● **DIRECTIONS FOR THIS TASK**
Show every line from the data below that includes "menu".

● **DATA**

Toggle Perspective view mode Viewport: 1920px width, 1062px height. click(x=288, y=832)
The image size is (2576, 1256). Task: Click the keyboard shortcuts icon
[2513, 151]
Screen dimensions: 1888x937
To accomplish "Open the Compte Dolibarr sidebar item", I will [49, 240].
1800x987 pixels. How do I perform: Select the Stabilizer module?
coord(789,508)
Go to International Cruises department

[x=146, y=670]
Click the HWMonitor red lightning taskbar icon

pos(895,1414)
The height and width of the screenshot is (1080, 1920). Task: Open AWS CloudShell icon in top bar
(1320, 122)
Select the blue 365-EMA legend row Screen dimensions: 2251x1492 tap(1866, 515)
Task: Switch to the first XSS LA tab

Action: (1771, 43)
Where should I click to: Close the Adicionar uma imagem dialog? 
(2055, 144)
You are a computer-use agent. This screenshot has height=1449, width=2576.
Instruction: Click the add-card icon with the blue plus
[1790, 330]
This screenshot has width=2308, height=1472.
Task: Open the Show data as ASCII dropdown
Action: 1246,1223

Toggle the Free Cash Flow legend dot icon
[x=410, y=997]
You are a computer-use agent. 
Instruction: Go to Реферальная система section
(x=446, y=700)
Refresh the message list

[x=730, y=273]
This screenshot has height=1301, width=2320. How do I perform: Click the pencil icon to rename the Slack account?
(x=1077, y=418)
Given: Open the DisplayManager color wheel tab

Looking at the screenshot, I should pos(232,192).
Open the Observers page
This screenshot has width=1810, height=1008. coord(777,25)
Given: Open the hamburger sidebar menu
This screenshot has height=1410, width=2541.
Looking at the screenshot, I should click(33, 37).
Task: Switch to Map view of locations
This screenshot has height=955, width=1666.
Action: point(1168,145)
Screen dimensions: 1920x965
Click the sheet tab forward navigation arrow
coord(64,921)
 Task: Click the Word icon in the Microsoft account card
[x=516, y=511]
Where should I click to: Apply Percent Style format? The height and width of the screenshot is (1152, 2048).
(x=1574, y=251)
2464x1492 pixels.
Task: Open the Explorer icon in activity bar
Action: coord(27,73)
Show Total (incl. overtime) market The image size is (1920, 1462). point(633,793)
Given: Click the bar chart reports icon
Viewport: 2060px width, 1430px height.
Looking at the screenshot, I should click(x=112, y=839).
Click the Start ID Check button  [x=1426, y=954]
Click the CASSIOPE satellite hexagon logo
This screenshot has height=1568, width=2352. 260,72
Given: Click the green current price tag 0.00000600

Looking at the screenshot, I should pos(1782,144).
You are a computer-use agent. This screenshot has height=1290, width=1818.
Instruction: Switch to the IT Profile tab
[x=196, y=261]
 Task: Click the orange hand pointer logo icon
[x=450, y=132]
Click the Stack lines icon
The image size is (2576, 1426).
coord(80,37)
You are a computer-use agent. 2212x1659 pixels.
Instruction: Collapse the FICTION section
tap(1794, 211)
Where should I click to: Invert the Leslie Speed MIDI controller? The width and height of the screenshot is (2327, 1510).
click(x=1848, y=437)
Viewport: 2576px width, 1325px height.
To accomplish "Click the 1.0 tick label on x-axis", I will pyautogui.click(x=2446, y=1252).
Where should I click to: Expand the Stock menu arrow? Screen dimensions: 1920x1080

● **EXPECTED OUTPUT**
Given: Open the hamburger sidebar menu
Where should I click to: Expand the Stock menu arrow? Screen dimensions: 1920x1080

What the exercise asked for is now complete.